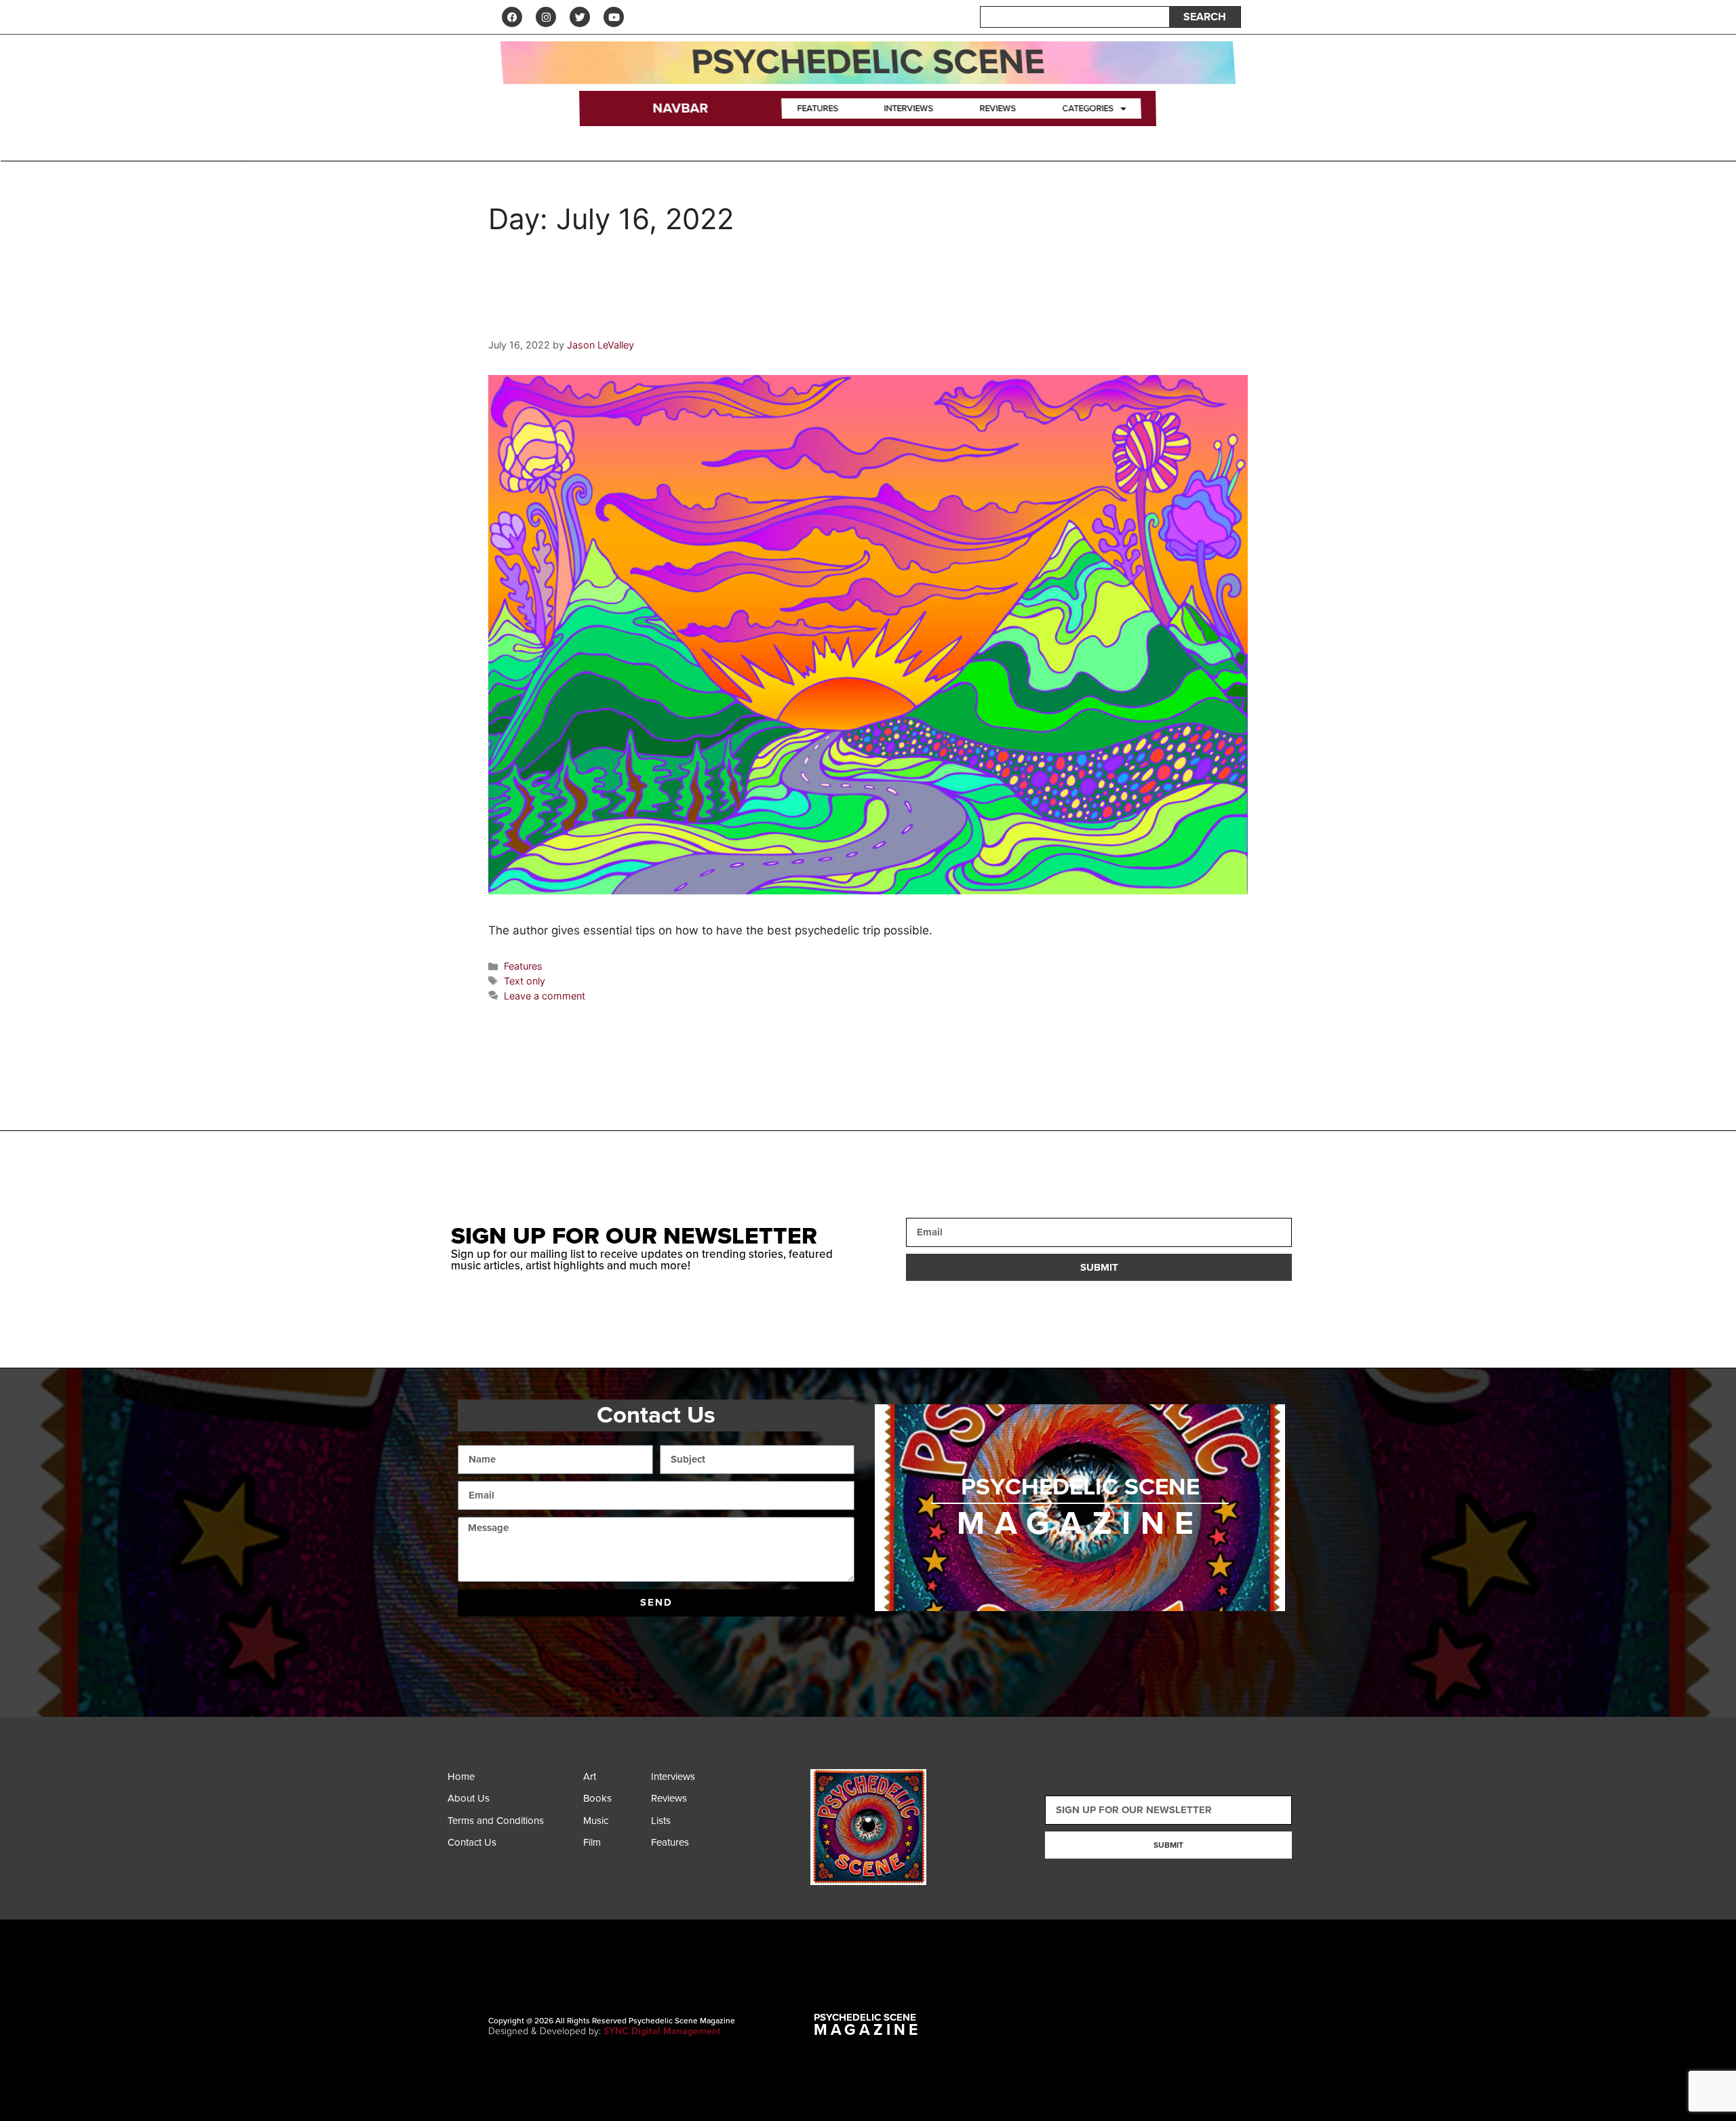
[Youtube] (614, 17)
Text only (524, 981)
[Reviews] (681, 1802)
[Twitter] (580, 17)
--
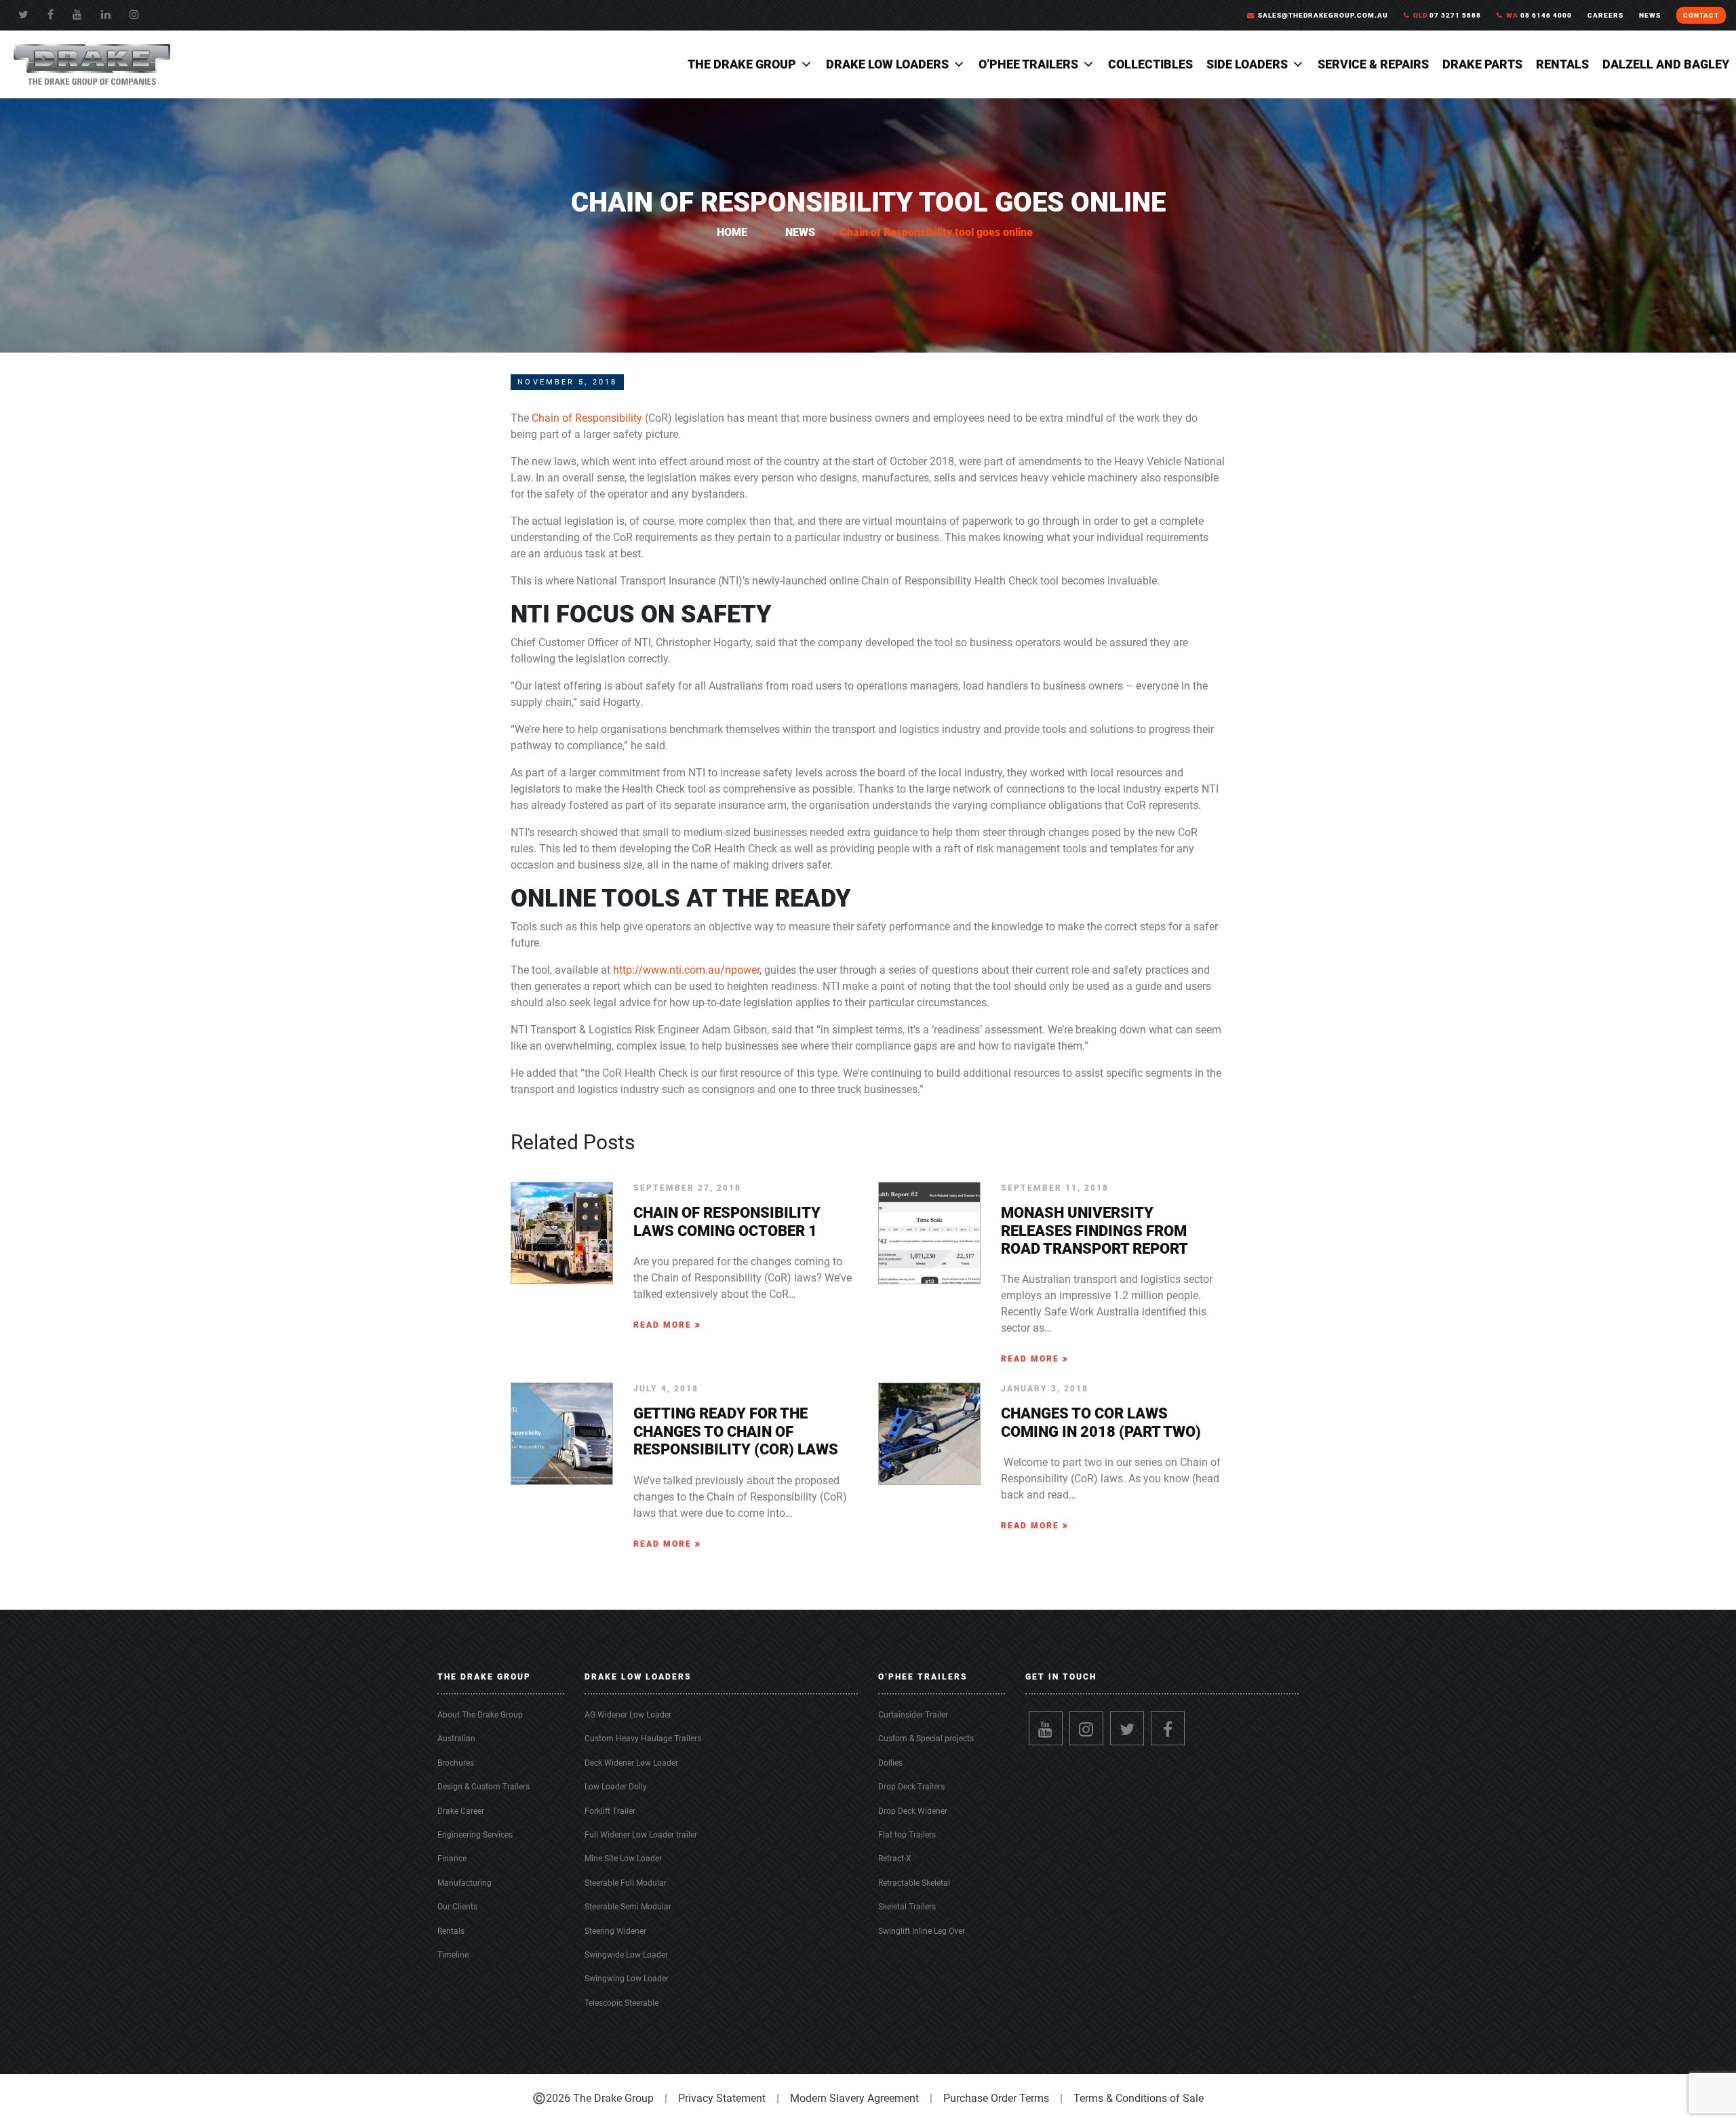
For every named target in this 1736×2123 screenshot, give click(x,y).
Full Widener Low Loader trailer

* GOAL OF THE EXERCISE *
Among the lines above, repeat exactly those from the line with "For every named" to the line with "Full Widener Low Loader trailer", counting both ends.

* REPLY *
For every named target in this 1736×2123 screenshot, give click(x,y).
Full Widener Low Loader trailer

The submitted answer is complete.